> WHAT IS NEEDED: Once the line holding "GoRails Open Source (86, 2085)" is found in the listing below, write it out and each later line exactly, up to and including the one holding "Rails Learning Path (80, 1928)".

*** Opening DATA FOR THIS TASK ***

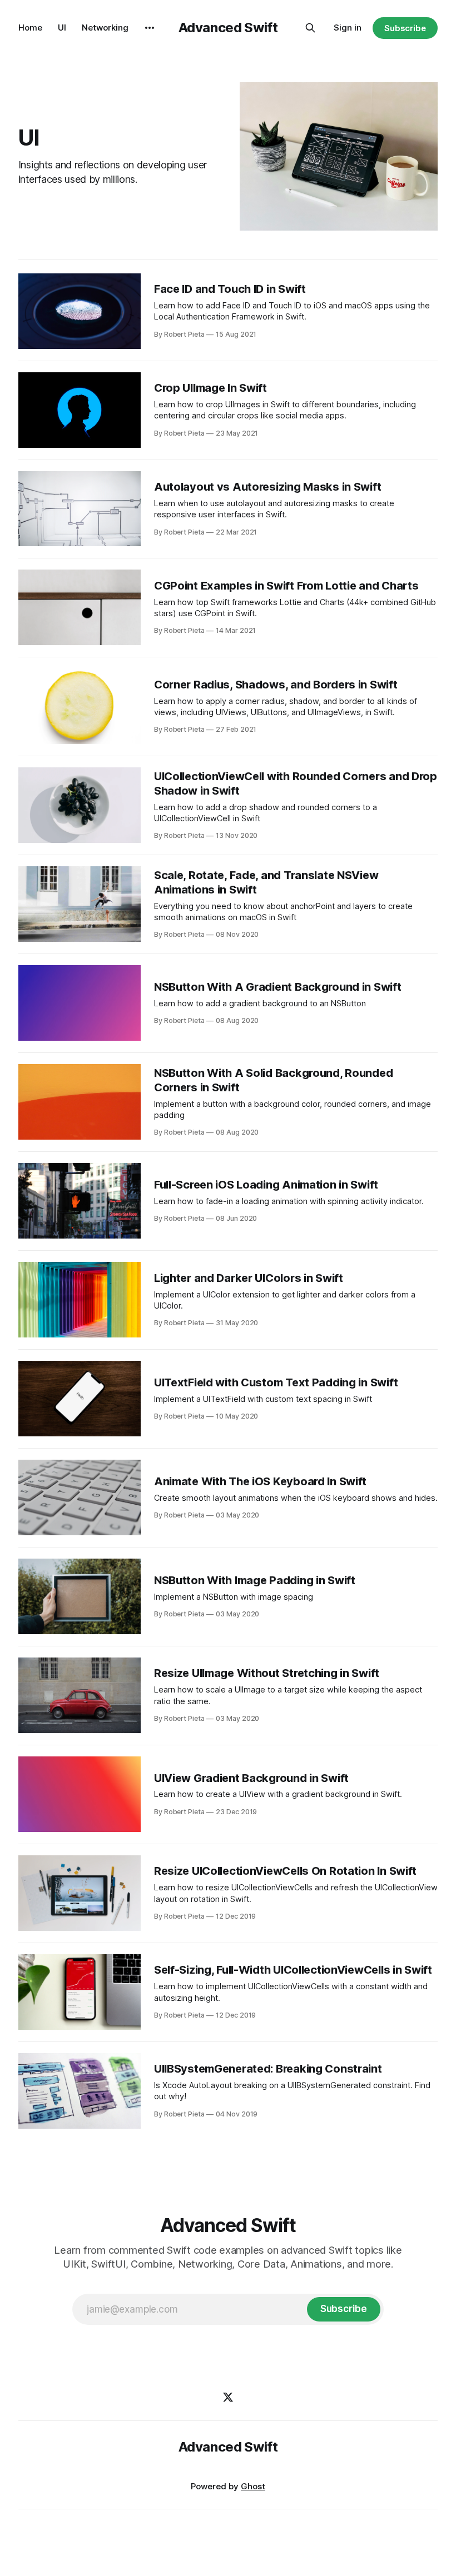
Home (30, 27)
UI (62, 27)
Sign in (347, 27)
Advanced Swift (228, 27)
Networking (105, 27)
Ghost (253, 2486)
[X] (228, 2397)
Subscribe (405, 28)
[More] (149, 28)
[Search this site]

*** Closing DATA FOR THIS TASK ***
*** Opening DATA FOR THIS TASK ***

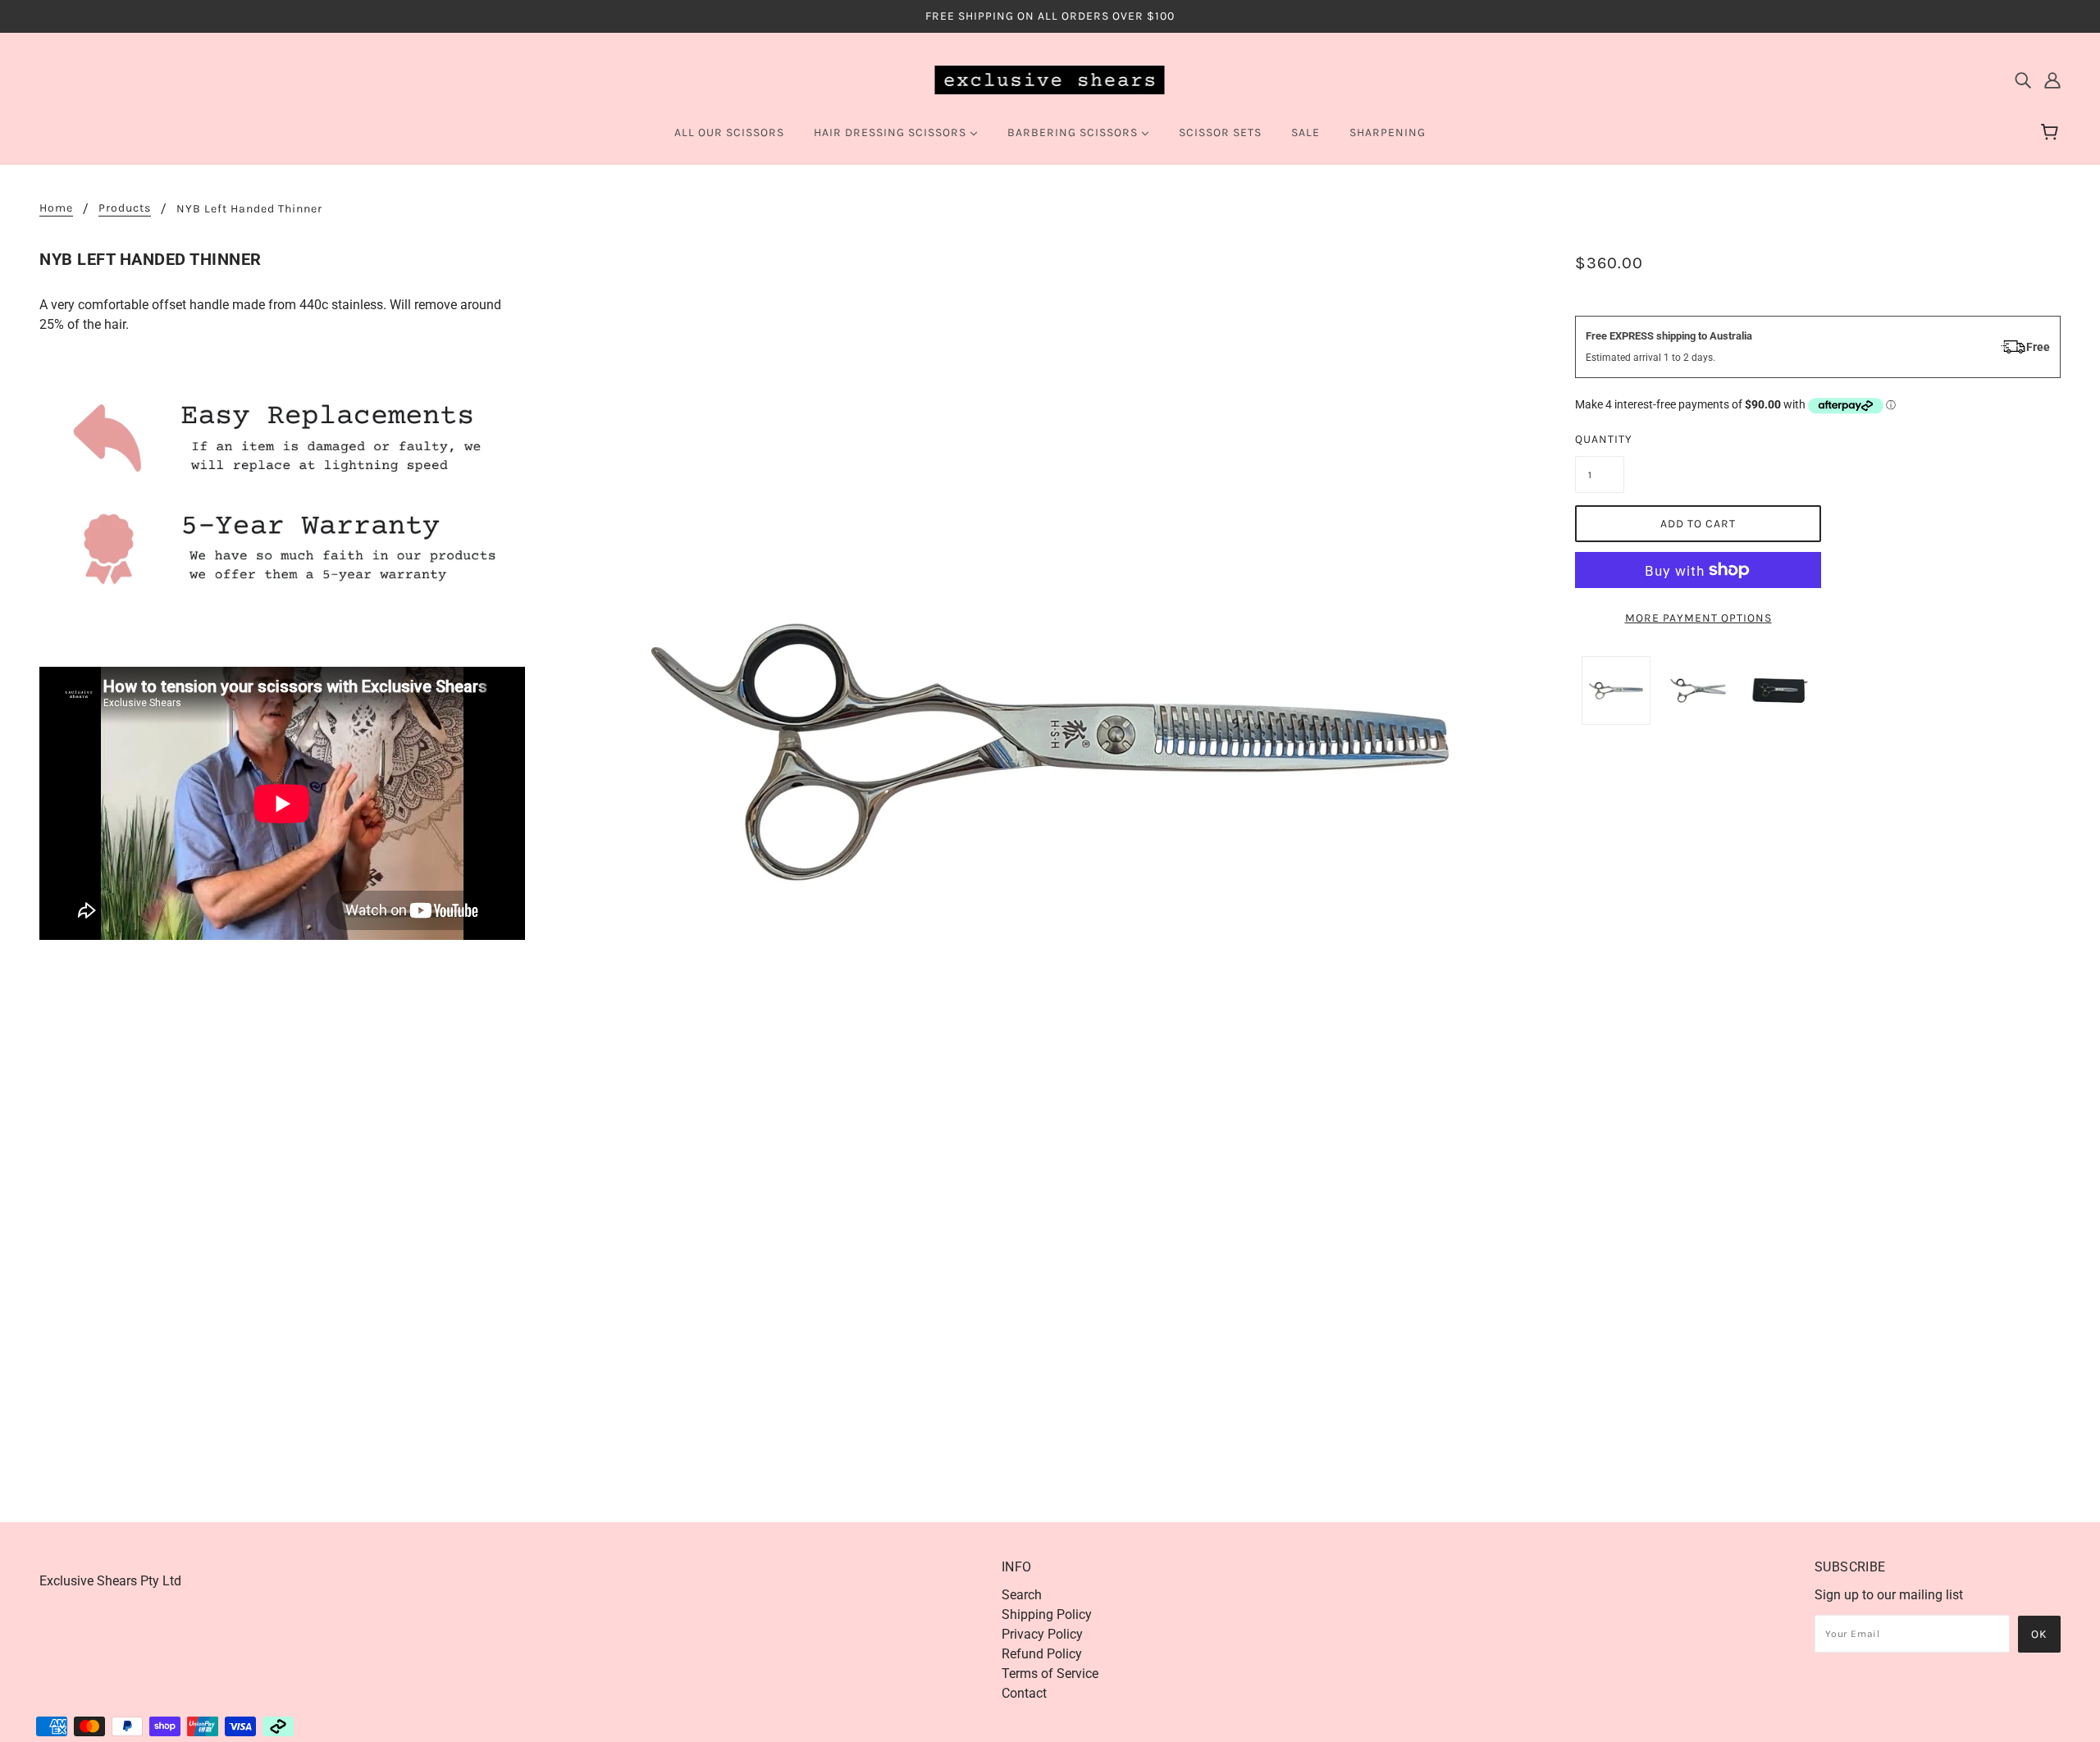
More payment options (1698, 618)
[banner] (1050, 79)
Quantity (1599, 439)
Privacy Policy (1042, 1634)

*** Closing DATA FOR THIS TASK ***
*** Opening DATA FOR THIS TASK ***

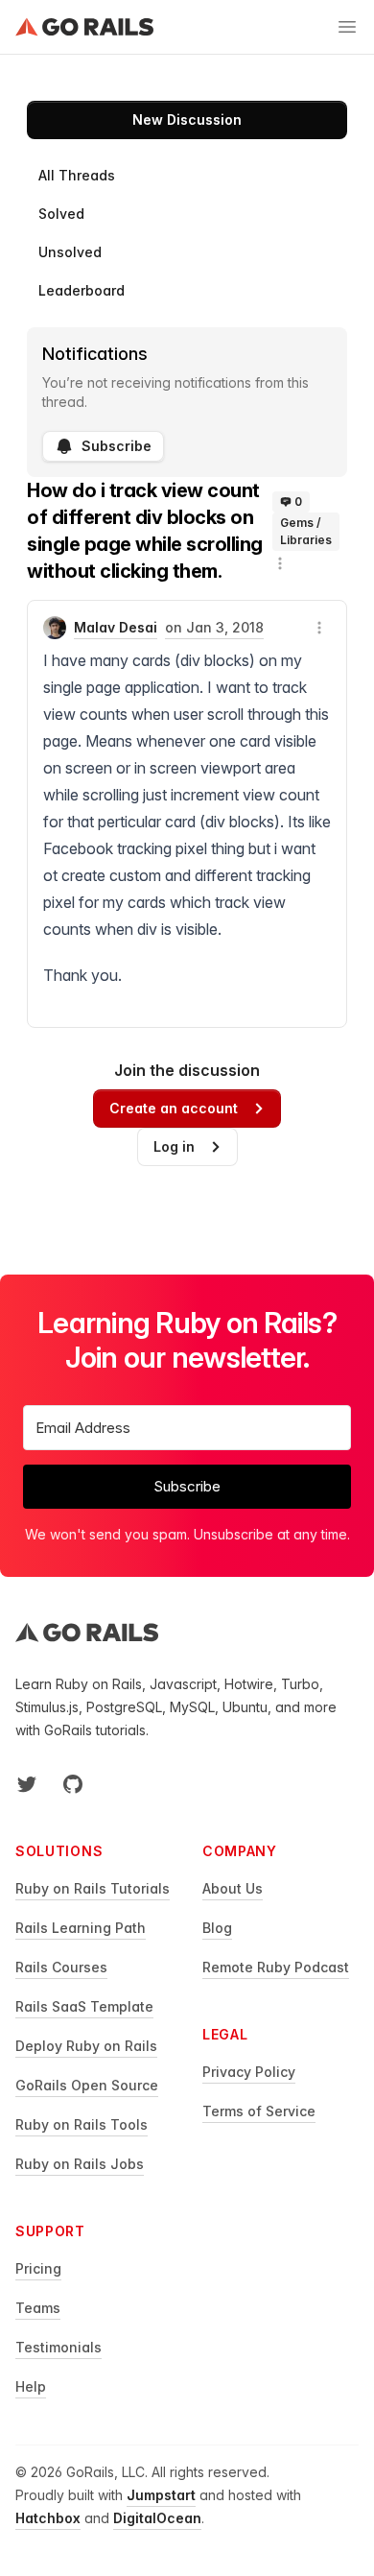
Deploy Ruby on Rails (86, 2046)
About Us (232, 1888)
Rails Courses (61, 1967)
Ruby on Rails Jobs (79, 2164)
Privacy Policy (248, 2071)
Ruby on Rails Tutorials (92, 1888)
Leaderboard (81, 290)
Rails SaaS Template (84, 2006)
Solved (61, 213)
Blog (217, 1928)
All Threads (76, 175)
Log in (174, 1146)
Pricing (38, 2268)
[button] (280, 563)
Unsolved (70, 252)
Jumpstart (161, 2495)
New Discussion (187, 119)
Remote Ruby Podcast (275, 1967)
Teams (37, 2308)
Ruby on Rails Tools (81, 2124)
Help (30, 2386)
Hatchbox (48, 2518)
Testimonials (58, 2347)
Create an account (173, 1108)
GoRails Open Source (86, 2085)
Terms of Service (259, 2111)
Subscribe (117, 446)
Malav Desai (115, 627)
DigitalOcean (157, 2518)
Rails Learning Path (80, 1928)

*** Closing DATA FOR THIS TASK ***

> YOUR RESPONSE:
GoRails Open Source (86, 2085)
Terms of Service (259, 2111)
Subscribe (117, 446)
Malav Desai (115, 627)
DigitalOcean (157, 2518)
Rails Learning Path (80, 1928)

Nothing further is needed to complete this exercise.